→ Excerpt to read
“Everybody can be great because everybody can serve.”
— Dr. Martin Luther King Jr.
It’s 8 a.m. on Thanksgiving morning, and Rich Edwards, a wine steward at L’Auberge de Sedona restaurant in Arizona, kisses his son Devon goodbye. He won’t return home until long past 10 p.m., when Devon is fast asleep. A brief embrace is all they will share together this holiday.
The heat is on. Long lines form at the hostess stands of area restaurants. Foodservice workers report for duty like Marines headed for combat, armed with comfortable shoes, caffeine and determination. Before them lies a 12-hour stretch of nonstop service in which they will dish out hundreds of turkey dinners without a break or a meal. For these food-and-beverage workers, Thanksgiving is no picnic.
The restaurant industry employs 12 million people nationwide, making it the largest private-sector employer. In Sedona, a city where tourism constitutes the backbone of the economy, this means the majority of its workers report for duty on the holidays, all at a subminimum wage of $2.13 an hour.
Just another day
From diners and drive-throughs to gourmet restaurants, America’s dedicated foodservice workers embrace their long holiday shifts with cheerful attitudes and even enthusiasm for the stressful, if not Herculean, task at hand. For them, it is the best of times and the worst of times.
“We take it in stride,” said Faith Spicer, a waitress at Shugrue’s who has served food in Sedona for more than 12 years, five of them at the Hillside restaurant. As the mother of two boys who also juggles two jobs, Spicer works a “double” on Thanksgiving, from 11 a.m. to 10 p.m.
Also making similar tradeoffs is Melody Rennie, a waitress at Denny’s and the mother of a 2-year-old. This Thanksgiving, she’s getting ready to serve 65 passengers of a tour bus due to pull up at any moment. “I miss my little girl right now, but I do get to spend a lot more time with her than I would in most regular jobs,” she said.
Over at the Red Planet Diner, “earthlings” munch away at Buffalo wings and fries instead of turkey and mashed potatoes. Here, servers work in two rotating shifts, some of them filling in so that others can enjoy the day off with their families.
The holidays offer a chance to pocket some extra cash in preparation for January’s long, lean drought when, according to many servers, their restaurants resemble mausoleums. Feast or famine. But today, it’s feast — or rather, feeding frenzy — as servers scramble to keep up with the maddening pace.
Grace under pressure
This is no job for the faint of heart at any given time. The demand requires servers to be fast on their feet with a mind quicker than lightning. Every second counts, and the loss of a precious five minutes while customers ponder their salad dressing choices can spell disaster. One simple, innocent mistake can completely ruin someone’s dinner — and the server’s gratuity.
From restaurant to restaurant, a similar situation repeats itself. Stretched beyond the imaginable with an unusually high volume of patrons, the city’s eateries look like a loaves-and-fishes scene from some Hollywood Biblical epic. By some small miracle, foodservice employees will feed hundreds at a time with pure finesse.
“At any given moment, I have a dozen or more people demanding my attention and plates in the kitchen awaiting delivery,” said a server at Joey’s Bistro. “There’s an endless to-do list running through my brain at all times. I have to appear calm. If I lose it, I can lose my tip. It’s not based on effort; it’s all about the guest’s perception of your performance.”

→ Work instruction 1
Answer these questions from the Thanksgiving restaurant article:
(a) At what time does Rich Edwards kiss his son goodbye on Thanksgiving morning?
(b) How many people does the restaurant industry employ nationwide?
(c) How many tour bus passengers is Melody Rennie getting ready to serve?
→ Work instruction 2
Pick up the Thanksgiving restaurant article after its final quoted paragraph and carry it forward.
The records that come next are drawn from a separate source and are unrelated to the text.

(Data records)
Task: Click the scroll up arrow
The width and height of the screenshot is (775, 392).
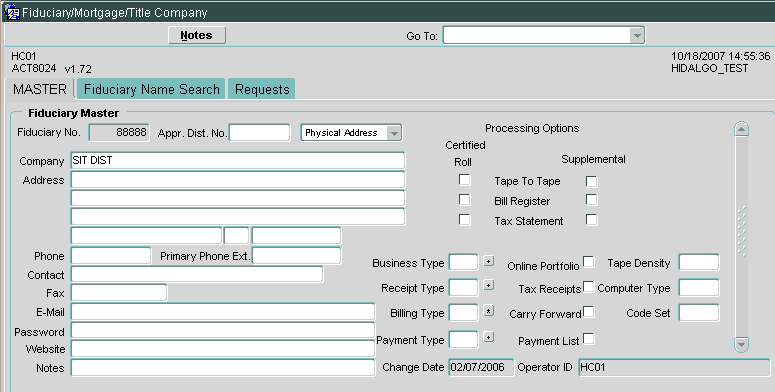Action: click(x=741, y=130)
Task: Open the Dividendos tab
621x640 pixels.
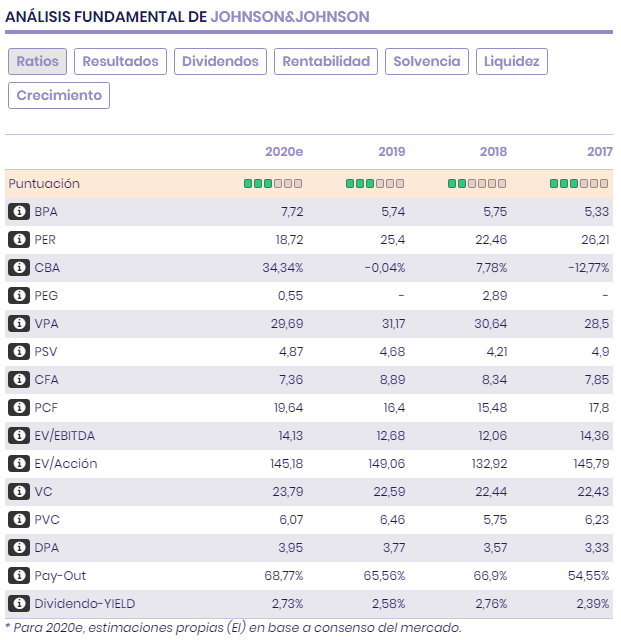Action: (x=220, y=61)
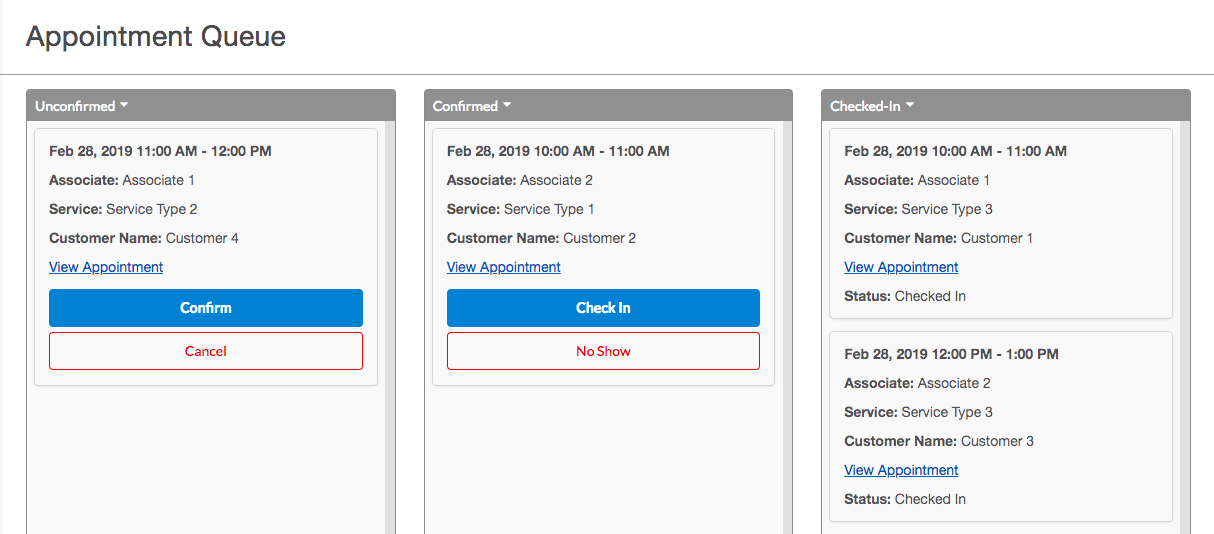Select the Customer 1 checked-in appointment card
The width and height of the screenshot is (1214, 534).
1001,223
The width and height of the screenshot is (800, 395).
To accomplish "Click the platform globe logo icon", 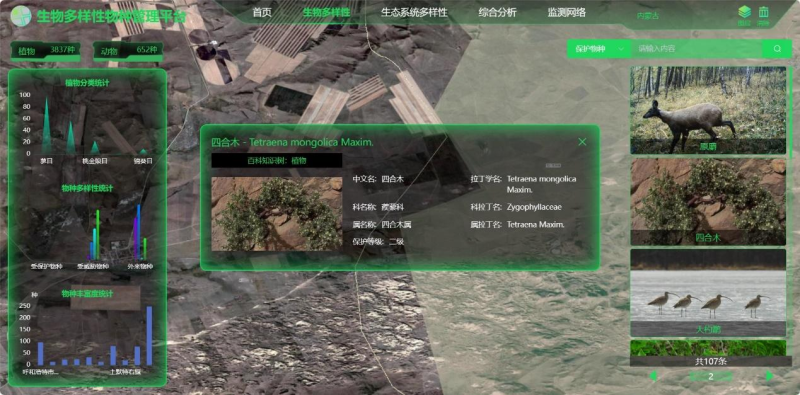I will tap(21, 16).
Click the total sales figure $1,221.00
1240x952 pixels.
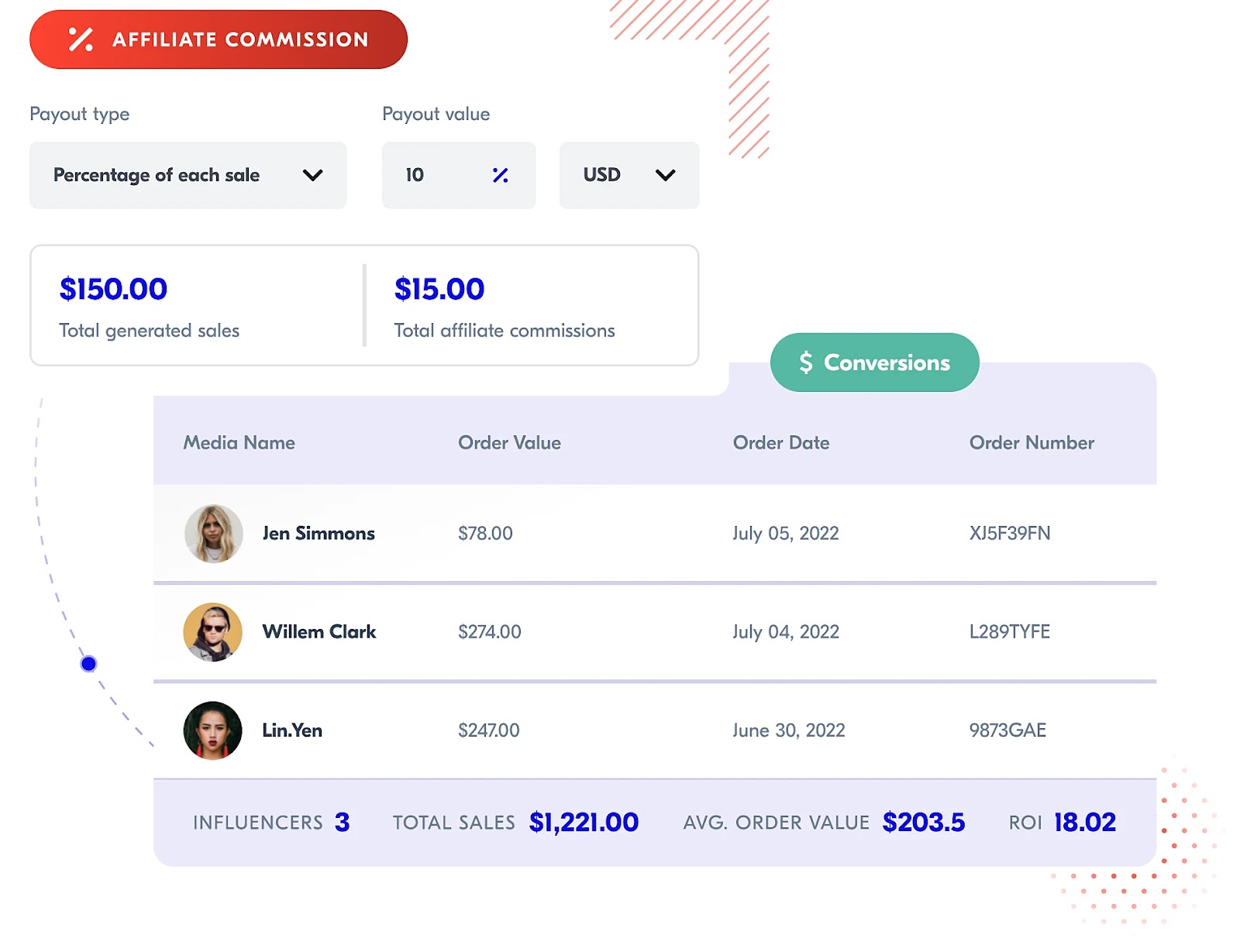point(584,822)
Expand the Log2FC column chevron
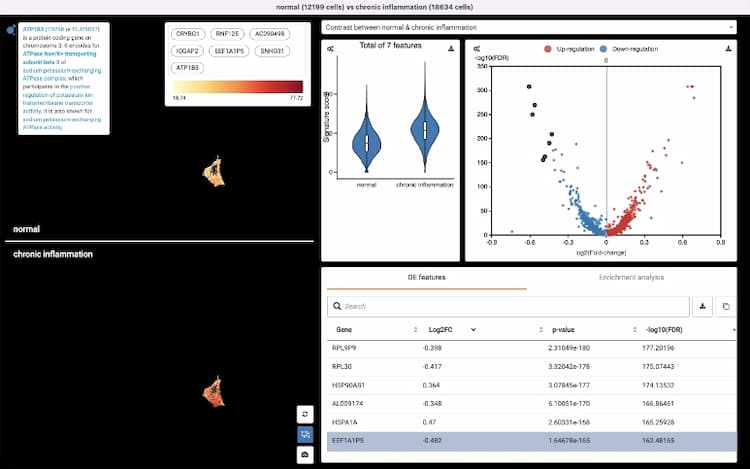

→ Response 1
(a) 8 a.m.
(b) 12 million
(c) 65

→ Response 2
In the nearby Hyatt complex, martinis line up at a bustling service bar. The kitchen is in full-tilt-boogie, all visible through the open pick-up window. Stress runs high in a business where anything can go wrong and often does. And then everybody wants a separate check.
“We get absolutely slammed,” said one resort food server. “There’s gonna be lines; there’s gonna be a wait for food; there’s gonna be mistakes. After all, we’re human, but we do the best we can. Anyone who goes out to eat should bear this in mind.”
Stress? Maybe it’s why food servers rank high on the list of the Top 10 Stressful Jobs in a recent health magazine article, along with coal miners, air traffic controllers and emergency medical technicians. Yet they remain unflappable.
By late afternoon, people descend in droves on the dining rooms at Los Abrigados Resort, where the staff will serve several hundred meals in the next few hours. The scent of food fills the air, along with the perennial sound of whirling cocktail blenders and wailing infants.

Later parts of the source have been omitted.